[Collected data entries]
:::::
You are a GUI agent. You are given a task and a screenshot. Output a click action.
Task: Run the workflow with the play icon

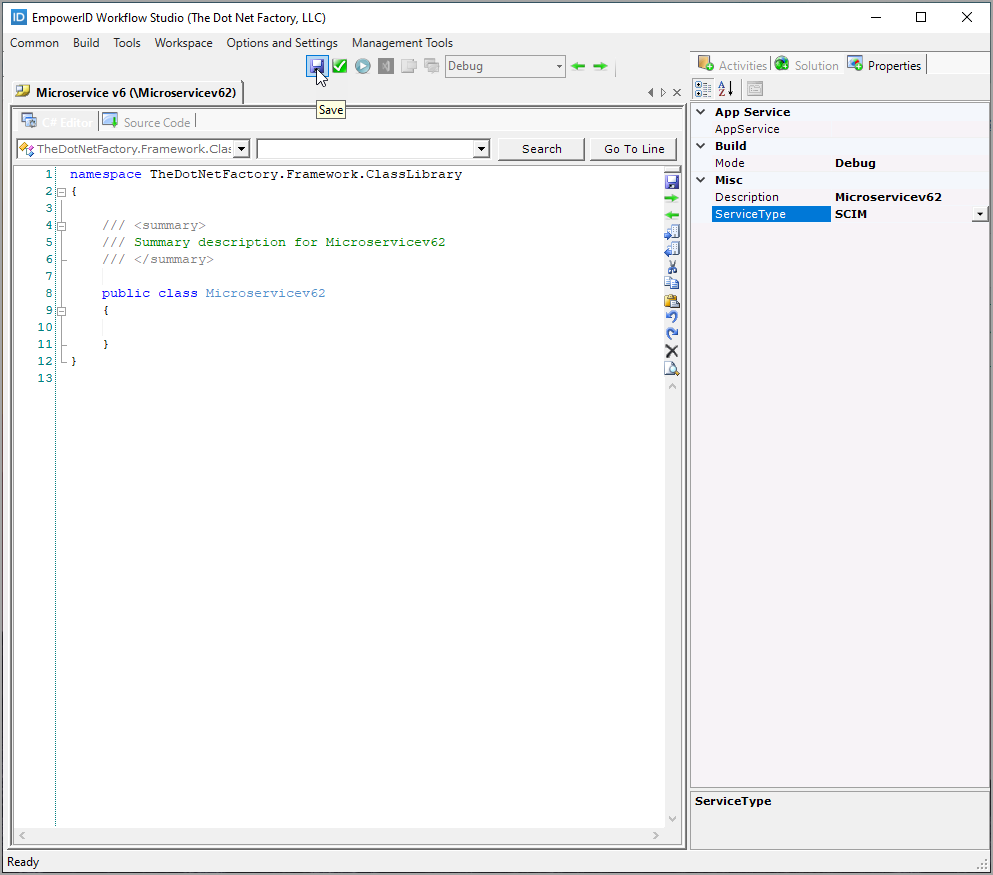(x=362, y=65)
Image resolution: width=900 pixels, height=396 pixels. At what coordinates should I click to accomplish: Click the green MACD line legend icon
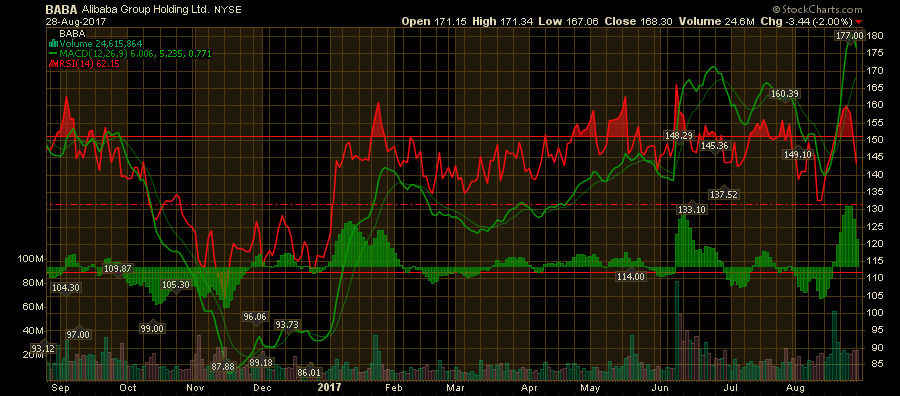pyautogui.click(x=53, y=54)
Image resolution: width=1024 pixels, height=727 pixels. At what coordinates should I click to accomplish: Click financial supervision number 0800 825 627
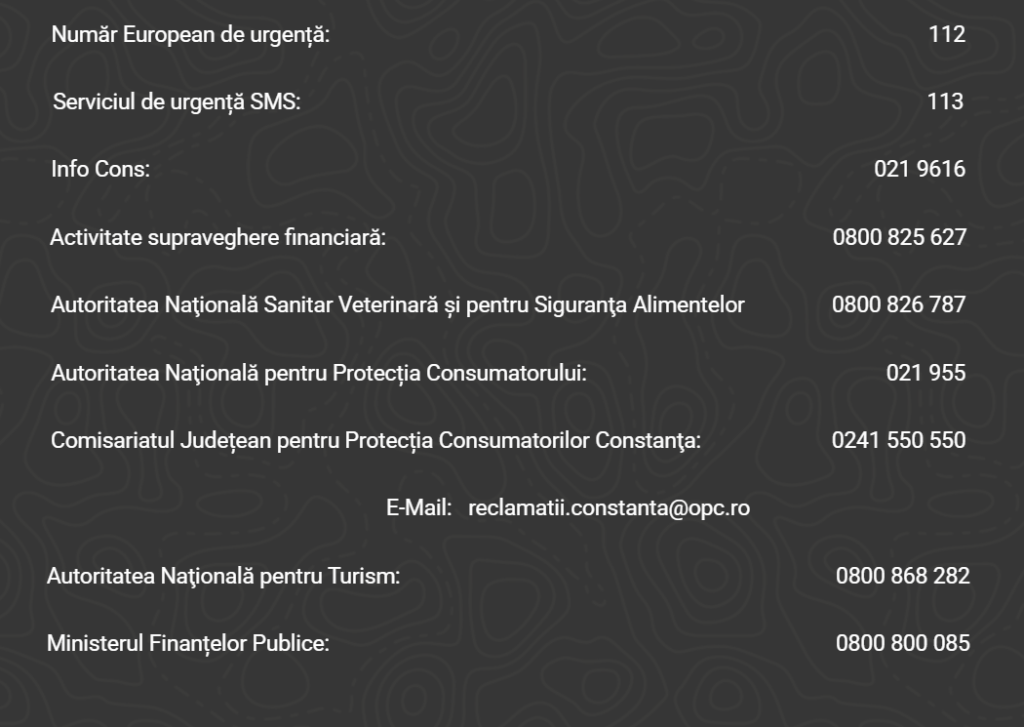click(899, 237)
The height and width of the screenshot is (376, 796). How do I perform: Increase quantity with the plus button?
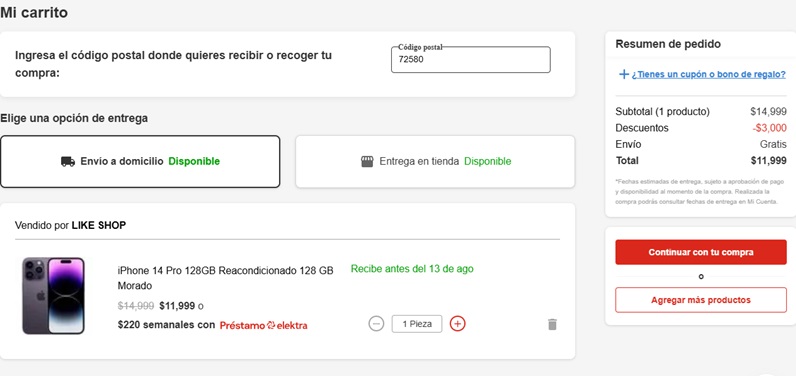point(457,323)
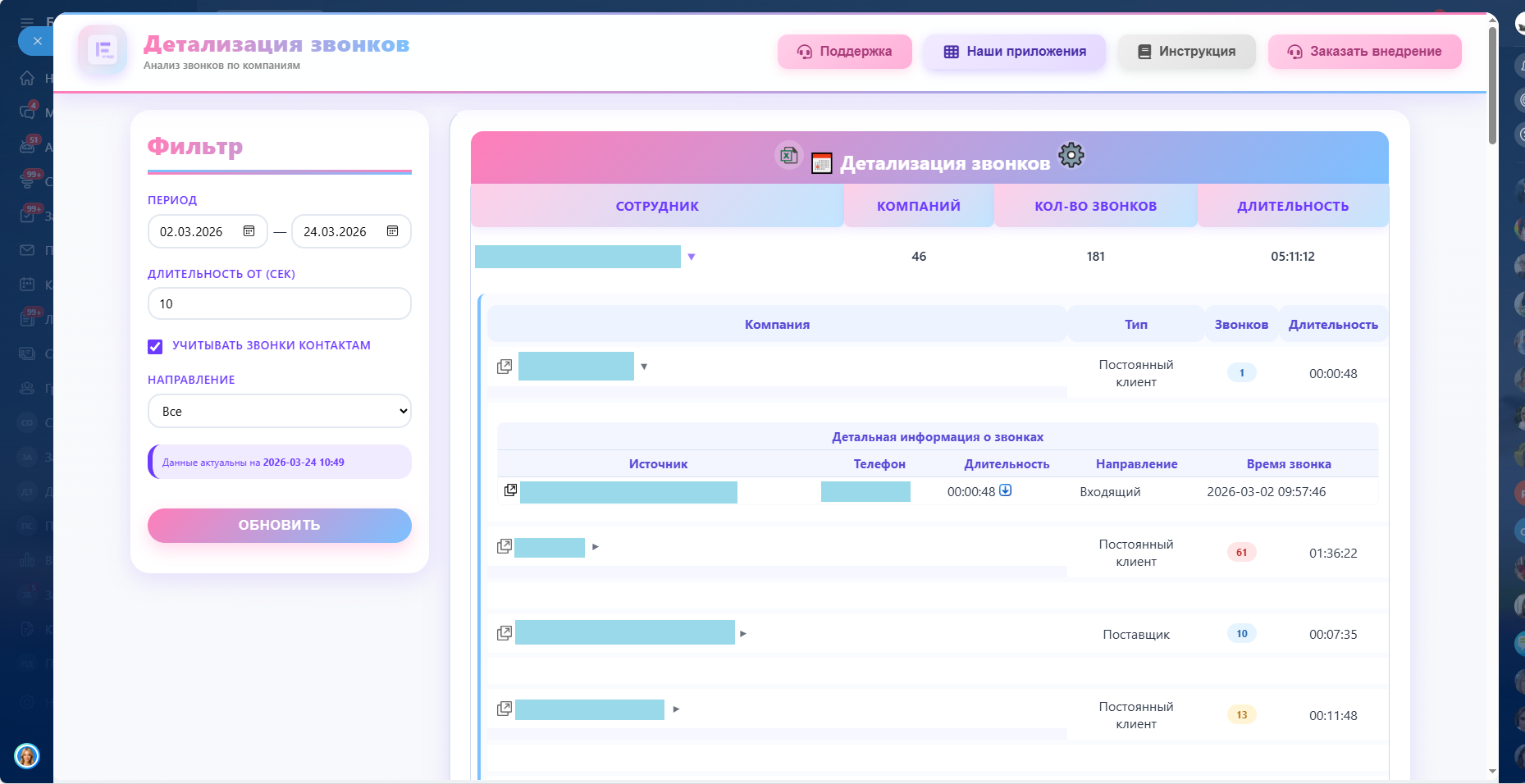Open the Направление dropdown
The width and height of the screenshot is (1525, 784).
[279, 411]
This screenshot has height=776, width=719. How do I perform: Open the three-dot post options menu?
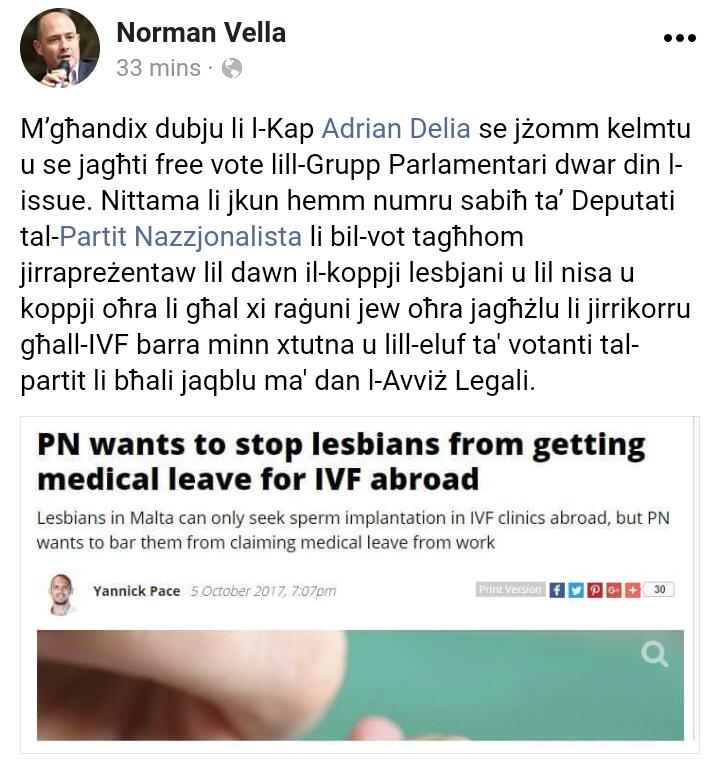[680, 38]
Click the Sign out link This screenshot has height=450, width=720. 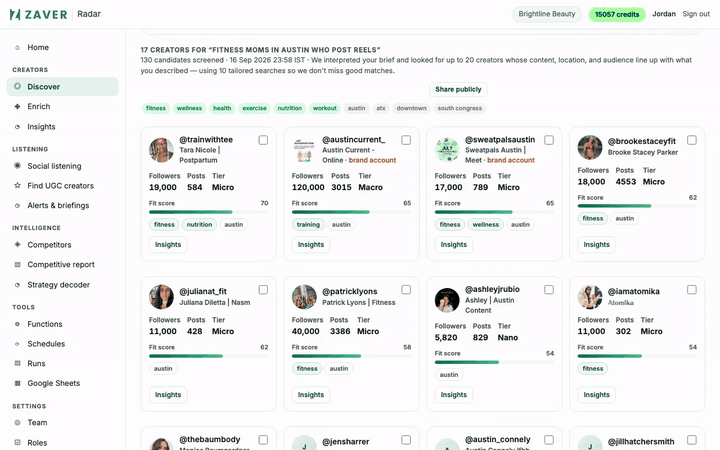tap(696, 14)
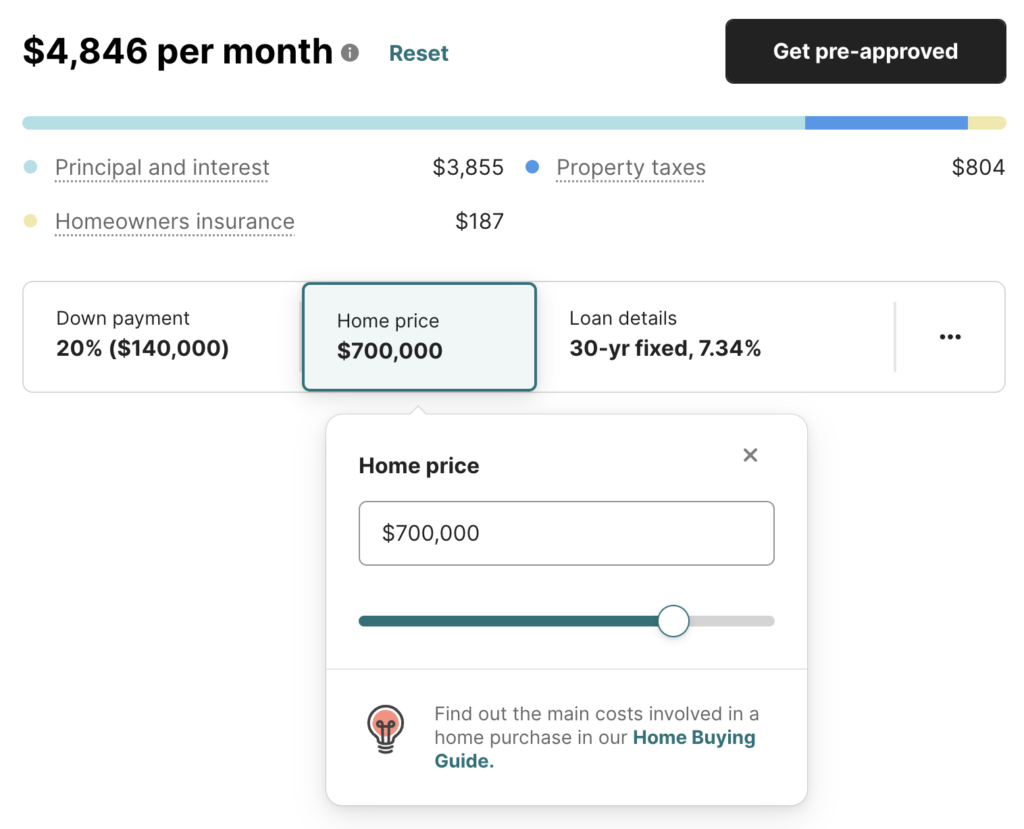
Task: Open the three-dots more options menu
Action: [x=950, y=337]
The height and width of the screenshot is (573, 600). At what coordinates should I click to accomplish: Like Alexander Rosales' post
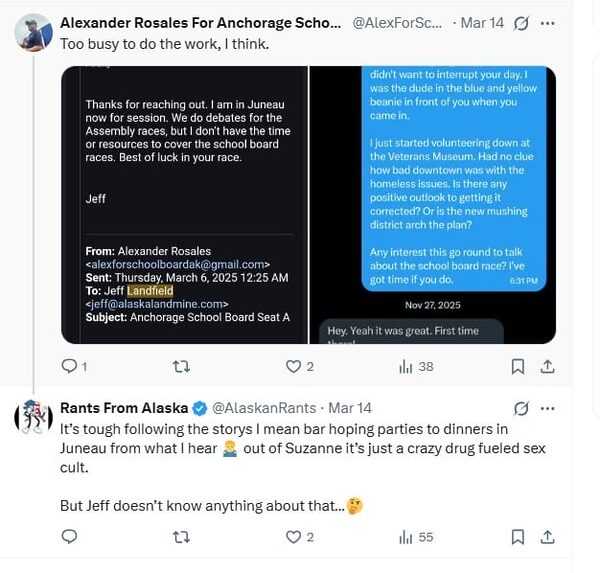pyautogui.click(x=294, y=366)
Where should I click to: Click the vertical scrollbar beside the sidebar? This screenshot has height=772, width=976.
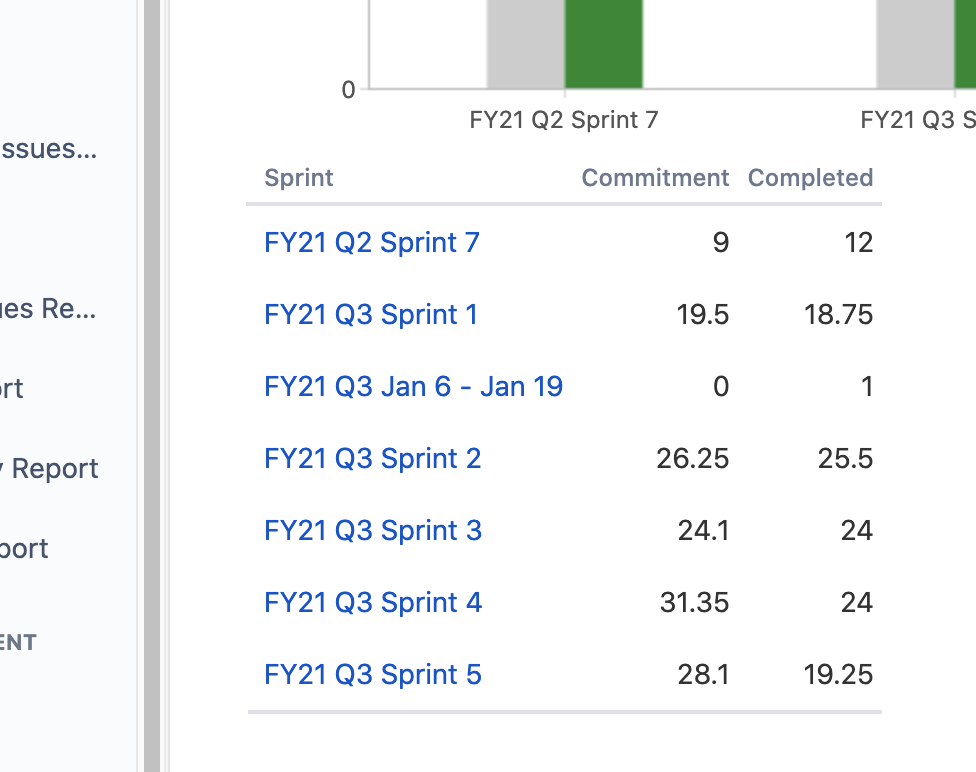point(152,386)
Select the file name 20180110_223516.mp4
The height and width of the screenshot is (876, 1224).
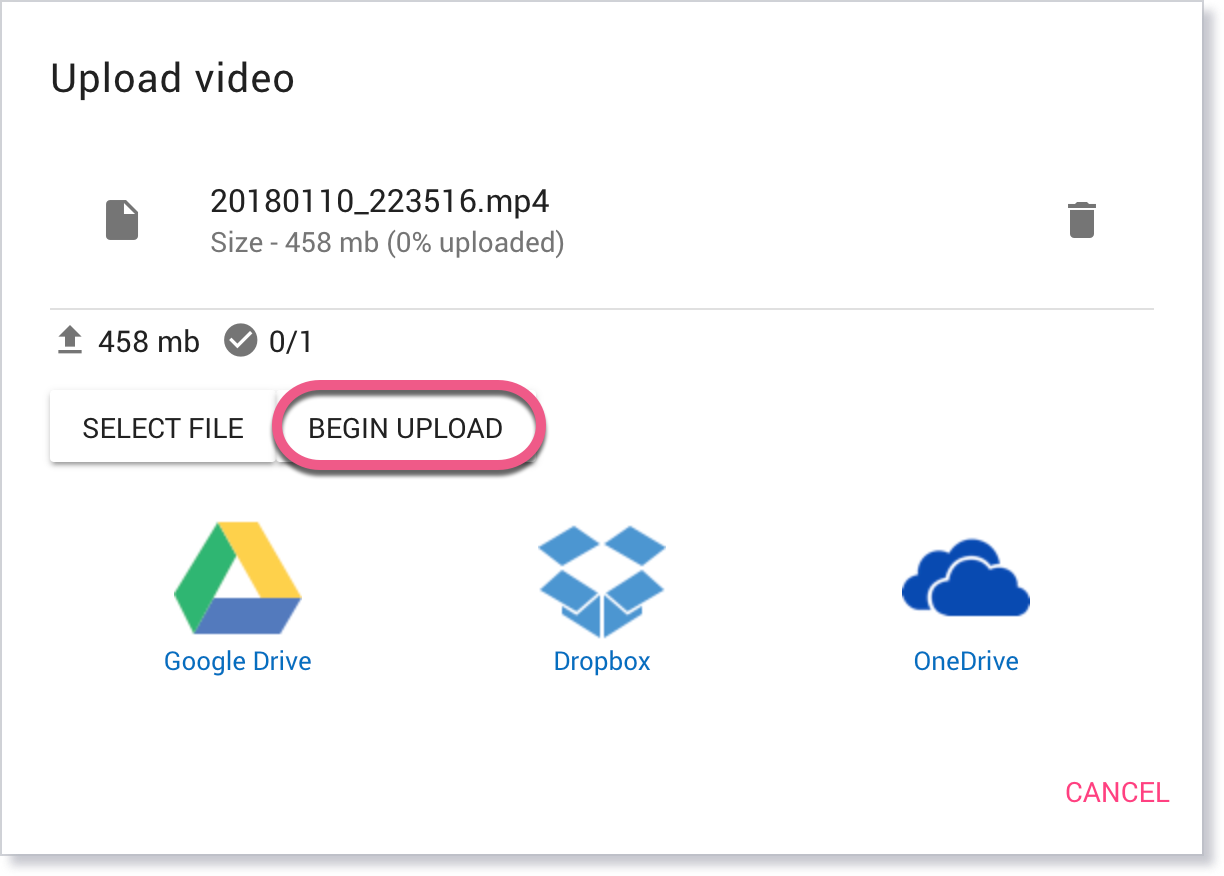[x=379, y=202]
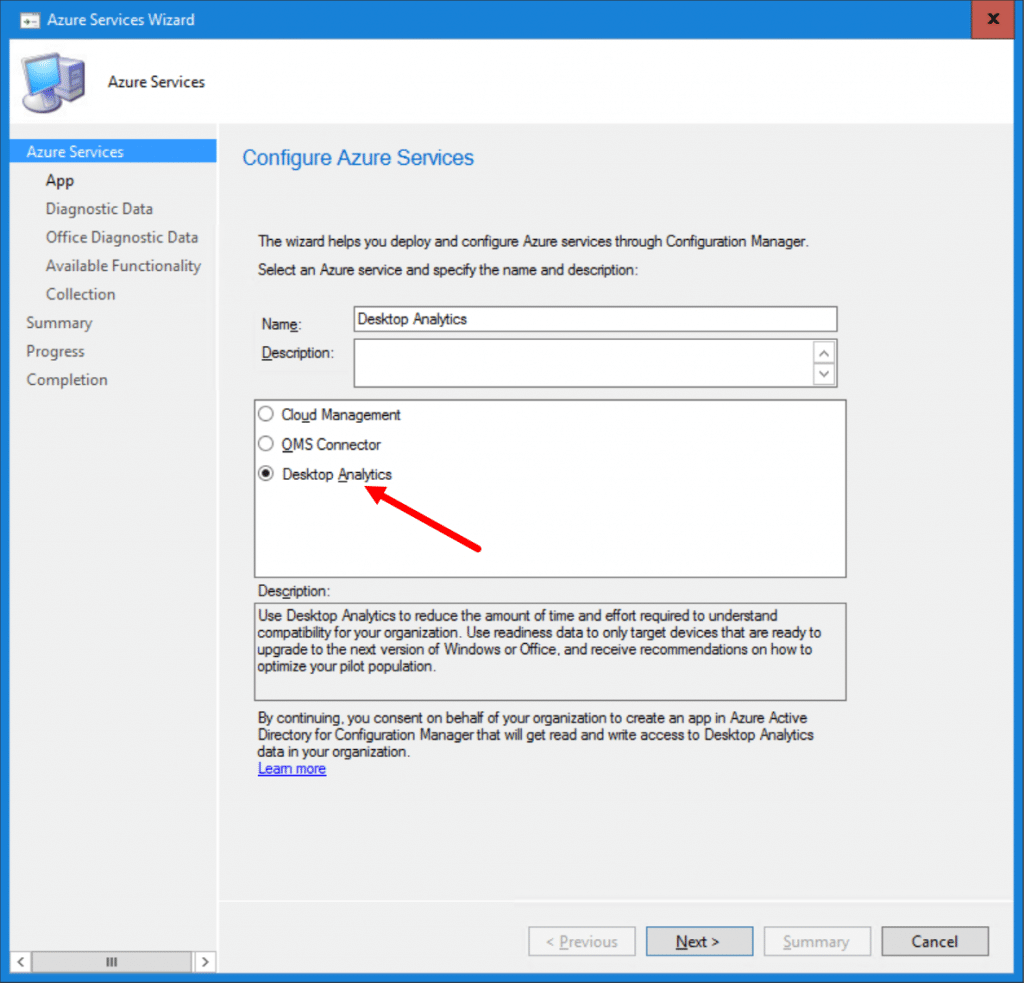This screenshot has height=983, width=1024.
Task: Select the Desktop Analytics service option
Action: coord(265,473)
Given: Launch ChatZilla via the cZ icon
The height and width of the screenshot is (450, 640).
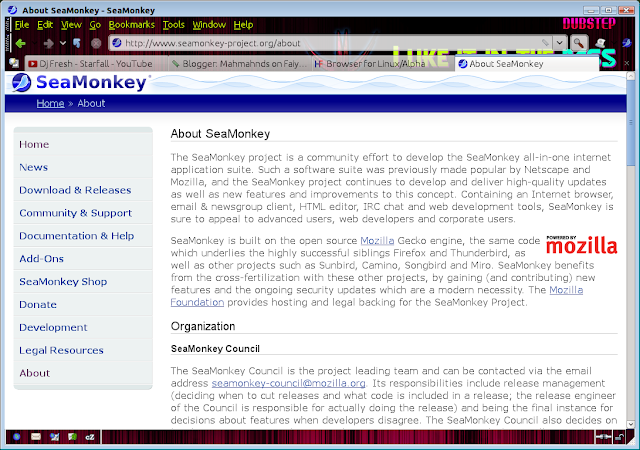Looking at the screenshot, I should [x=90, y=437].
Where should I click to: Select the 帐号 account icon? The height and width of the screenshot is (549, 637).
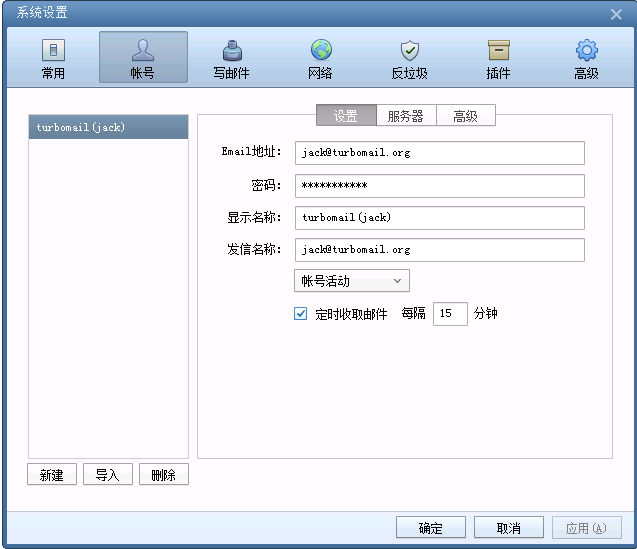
:::::
What you have to do. Extract, verbatim and alone, the lines from the line that contains "Given: Launch ChatZilla via the cZ icon" to the last line of the records, inclusive; drop any picture.

Reply.
Given: Launch ChatZilla via the cZ icon
The height and width of the screenshot is (450, 640).
Looking at the screenshot, I should [x=90, y=437].
Where should I click to: Select the 帐号 account icon? The height and width of the screenshot is (549, 637).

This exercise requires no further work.